### What the exercise asks
Your answer must be the exact lines from the one holding "Where should I" through the last line of the records below, with no pictures.

======== Information given

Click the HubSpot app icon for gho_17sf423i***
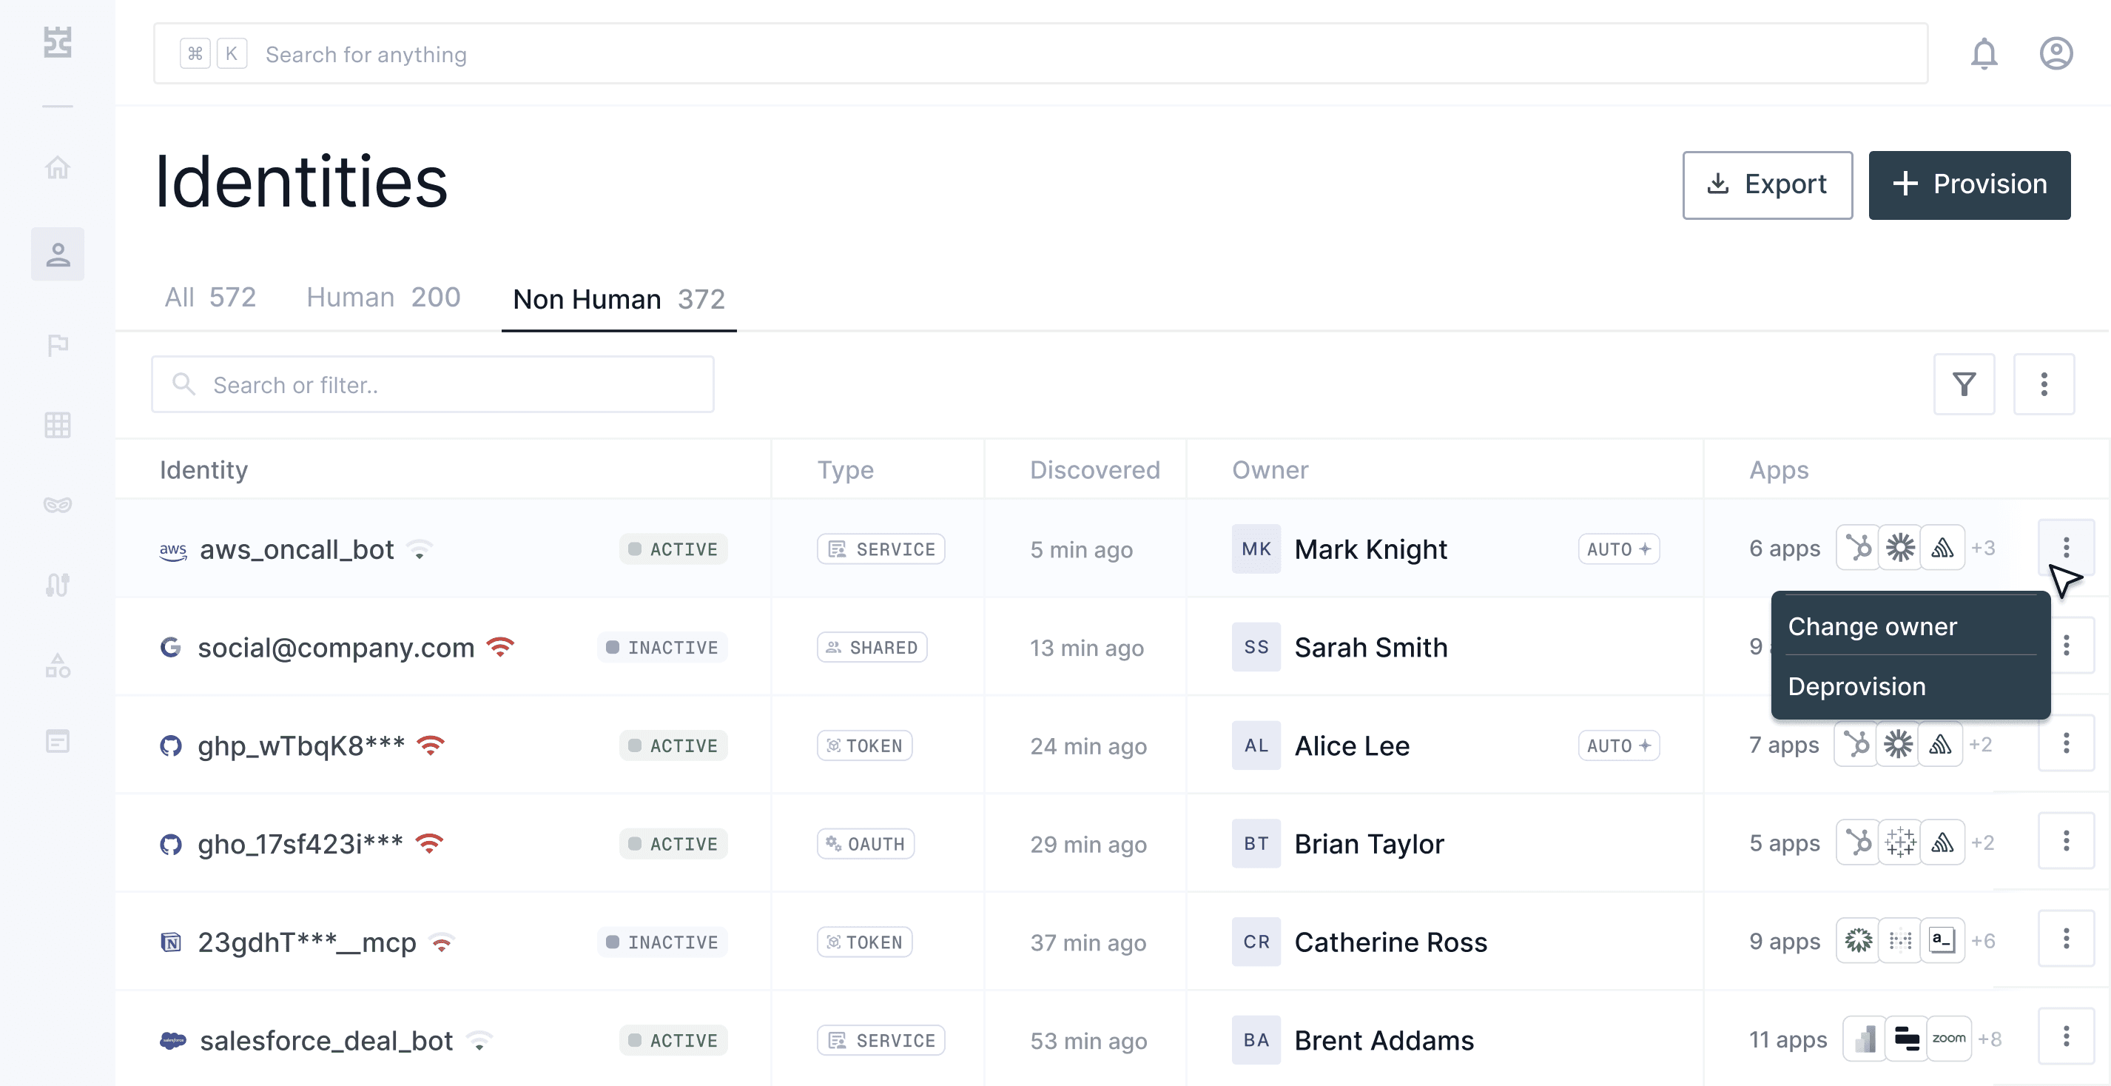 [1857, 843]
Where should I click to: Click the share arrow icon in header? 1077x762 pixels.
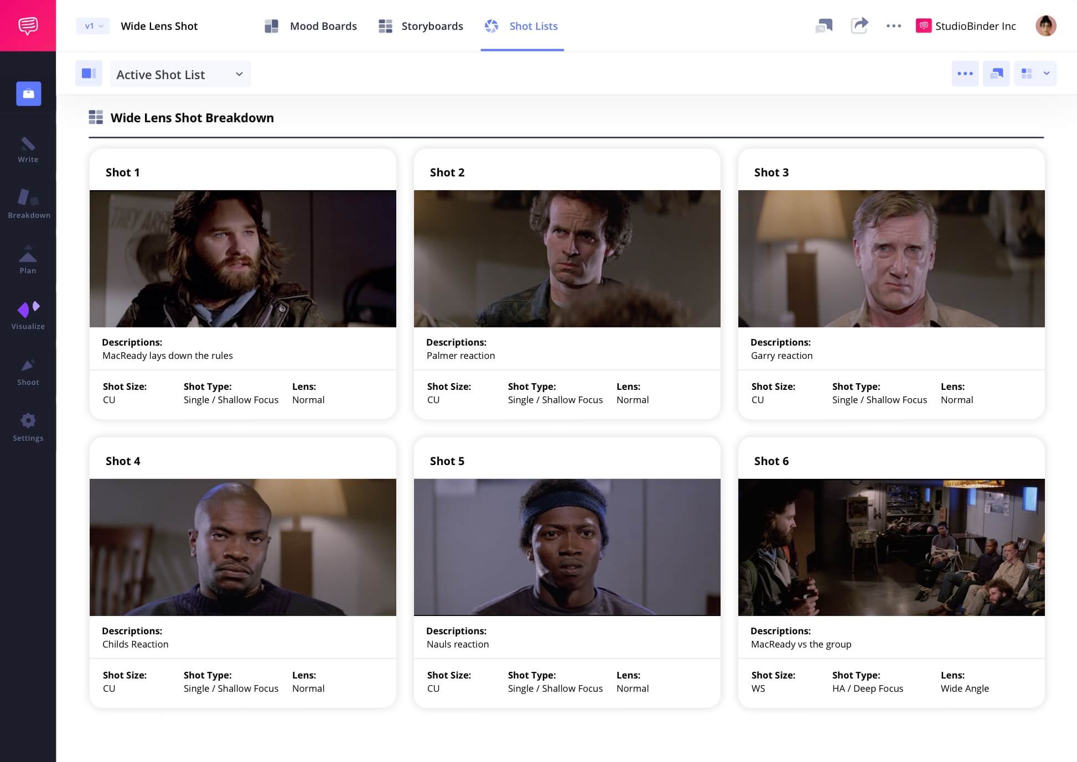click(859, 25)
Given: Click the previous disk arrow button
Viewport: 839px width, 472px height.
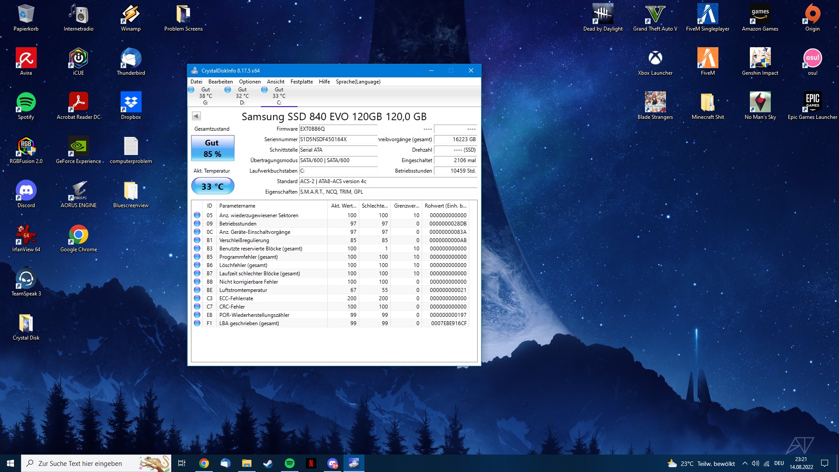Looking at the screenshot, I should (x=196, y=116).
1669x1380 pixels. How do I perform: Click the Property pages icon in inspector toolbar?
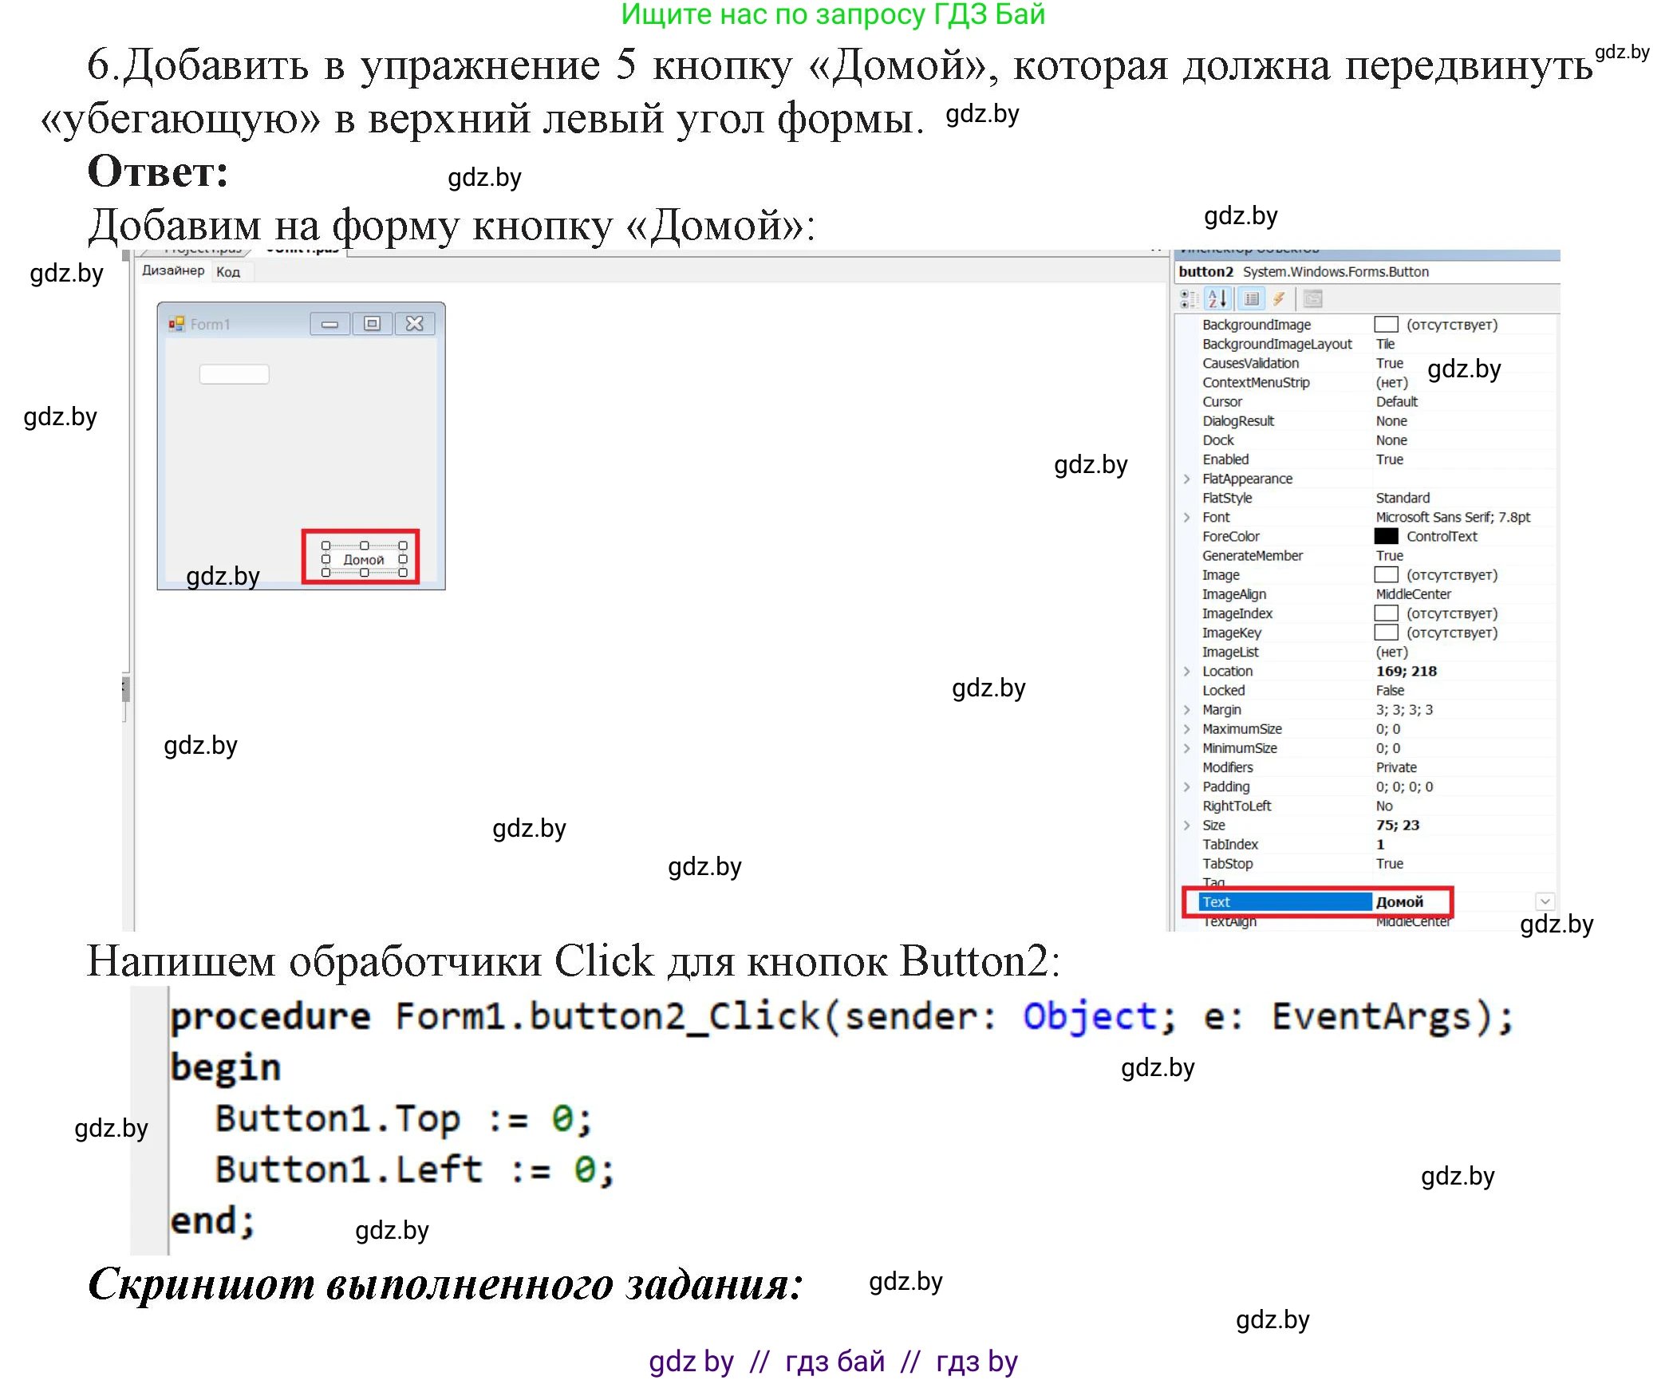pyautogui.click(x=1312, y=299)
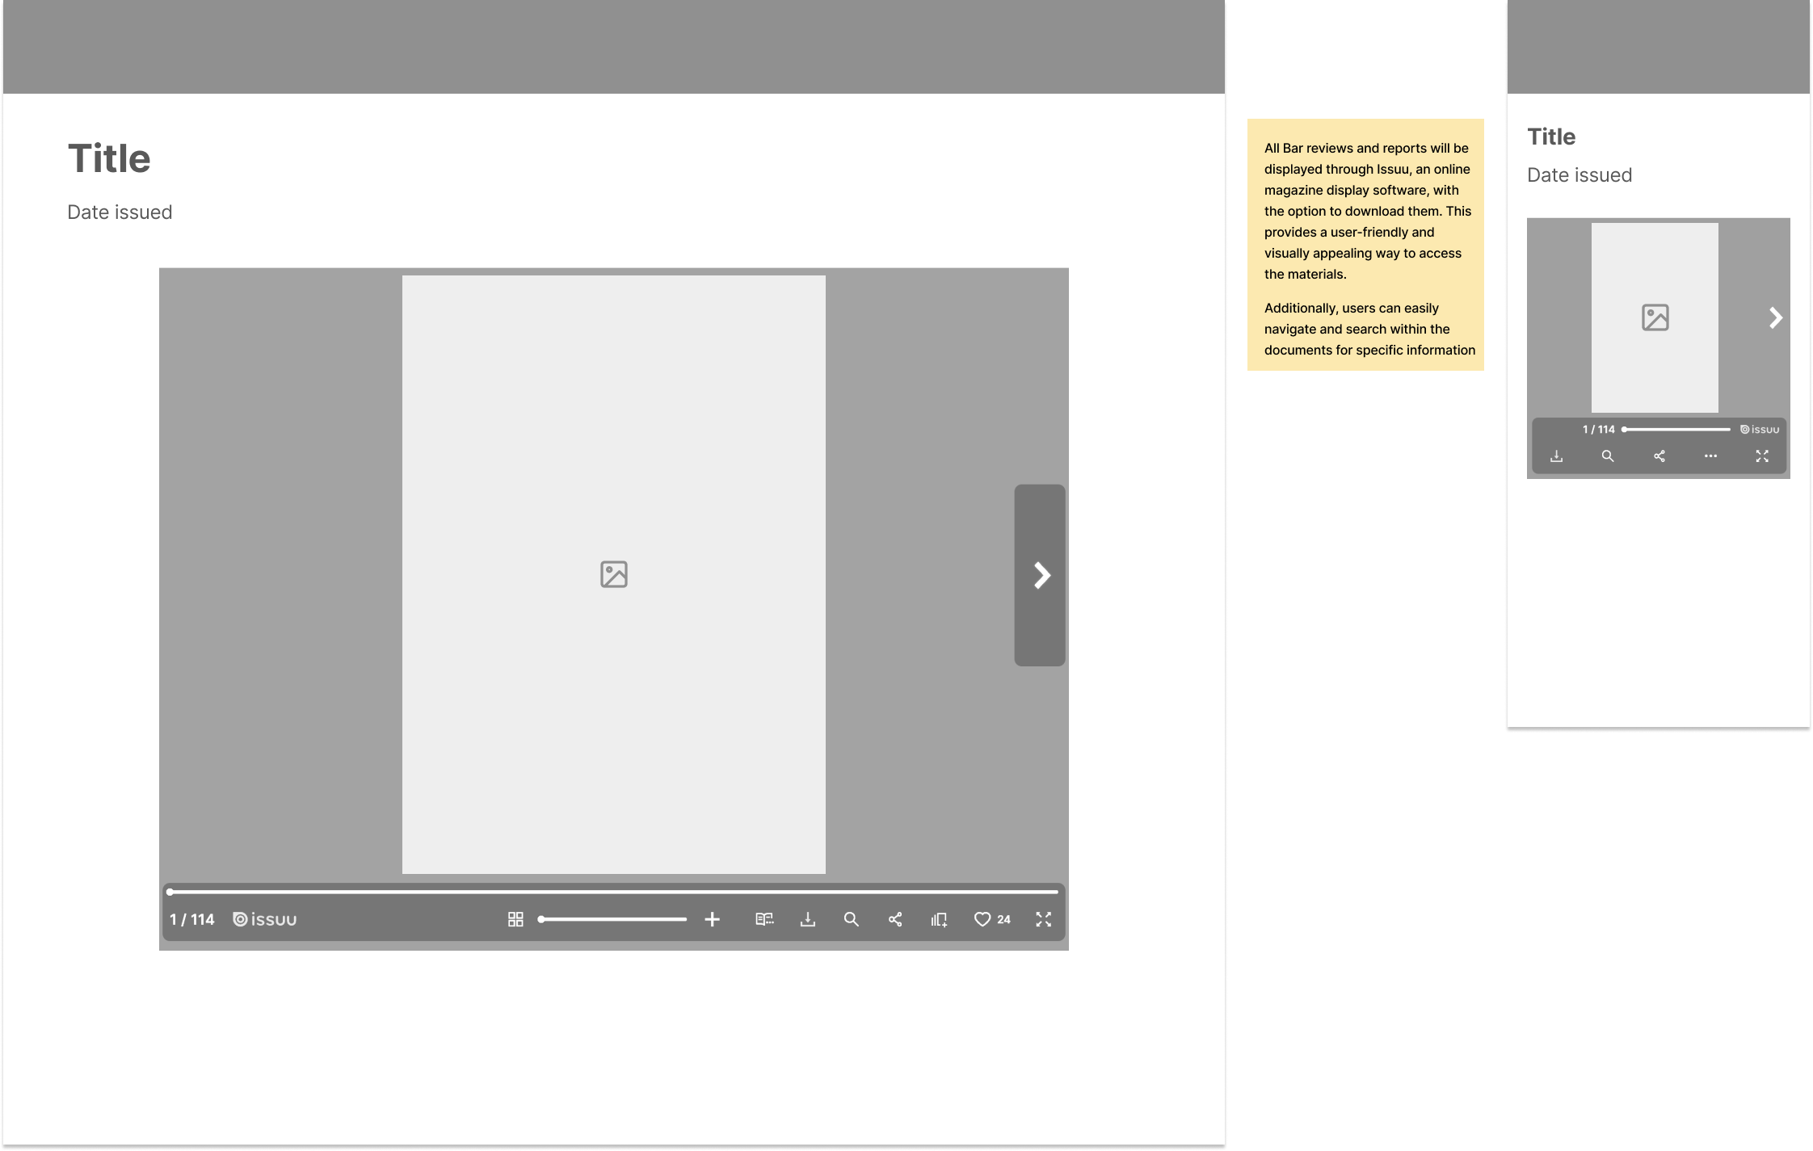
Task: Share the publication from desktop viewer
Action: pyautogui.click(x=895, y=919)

================

### The completed task
Where should I click to: Click the share arrow icon in header? 1077x762 pixels.
click(859, 25)
Given: Click the previous disk arrow button
Viewport: 839px width, 472px height.
Looking at the screenshot, I should (x=196, y=116).
1669x1380 pixels. How do I perform: Click the Property pages icon in inspector toolbar?
pyautogui.click(x=1312, y=299)
Task: Share the publication from desktop viewer
Action: pyautogui.click(x=895, y=919)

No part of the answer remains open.